*** Begin section ***
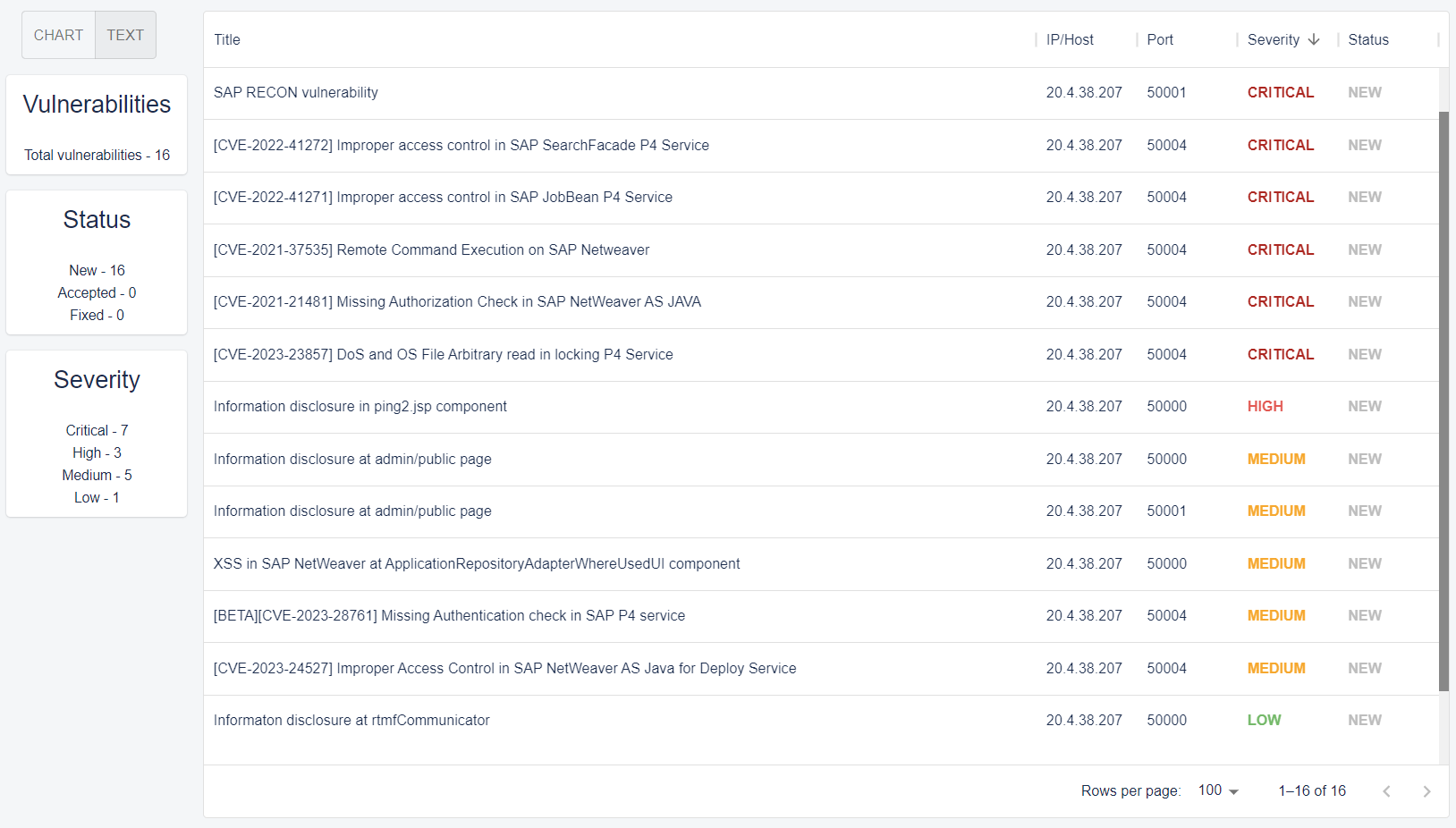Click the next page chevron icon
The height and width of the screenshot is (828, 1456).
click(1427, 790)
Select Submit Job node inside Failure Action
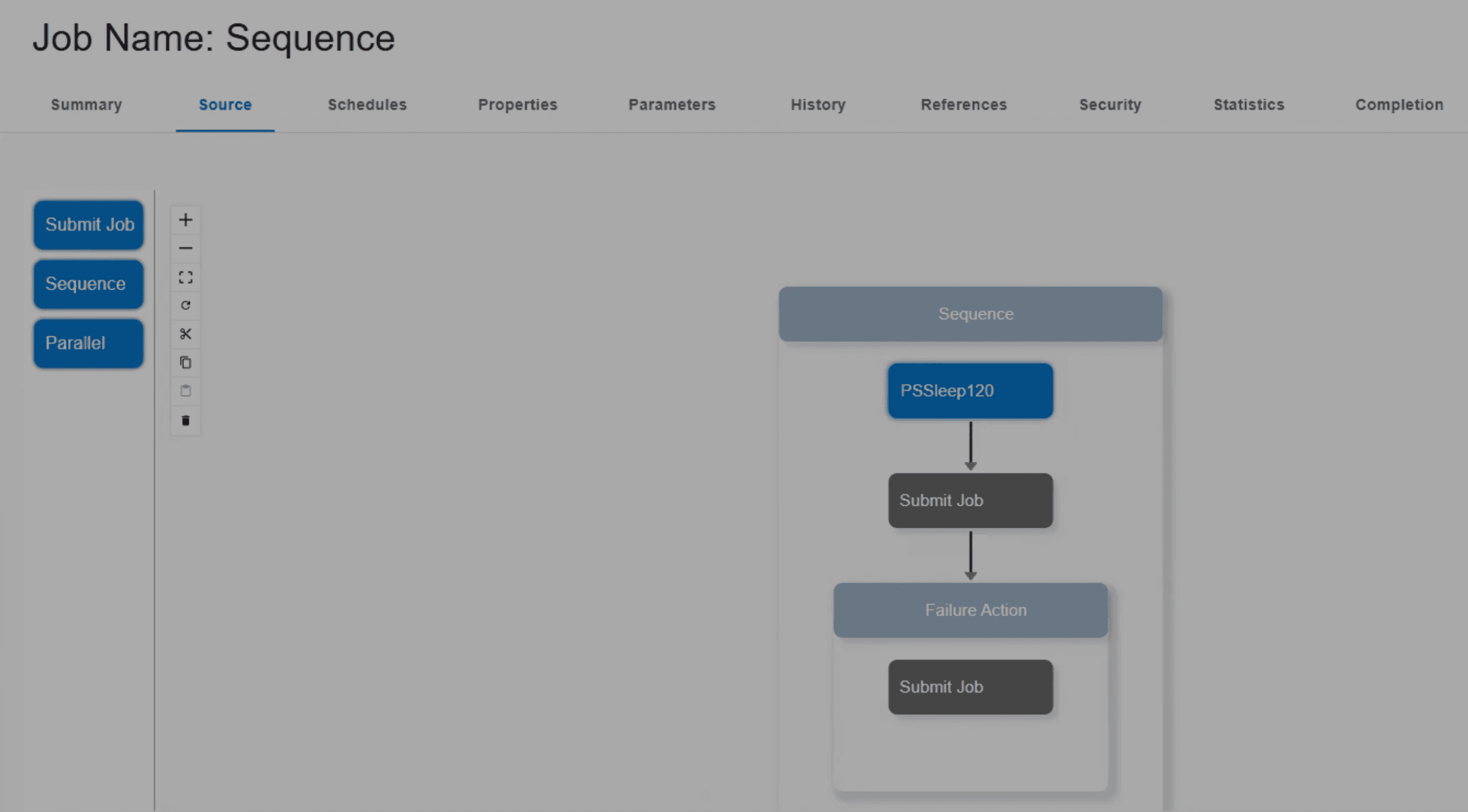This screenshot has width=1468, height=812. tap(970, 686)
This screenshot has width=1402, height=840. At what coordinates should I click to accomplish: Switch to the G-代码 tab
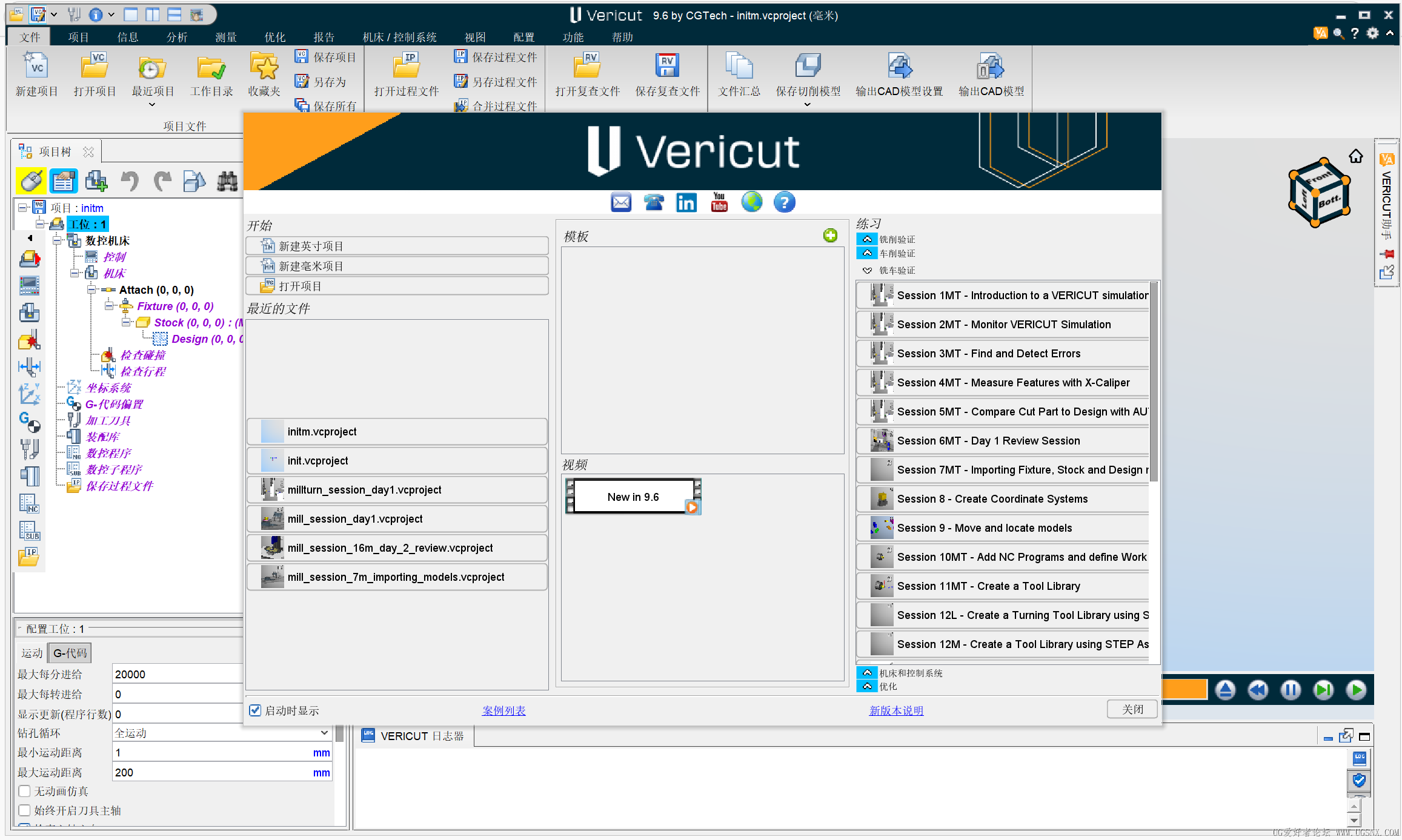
*** End section ***
Copy out, with no pictures, the lines from the one containing "Select Submit Job node inside Failure Action" through the last line of the data above, both ends included and each word unchanged.

**WRITTEN ANSWER:**
Select Submit Job node inside Failure Action
This screenshot has width=1468, height=812. tap(970, 686)
This screenshot has width=1402, height=840. At what coordinates should I click to accomplish: Switch to the G-代码 tab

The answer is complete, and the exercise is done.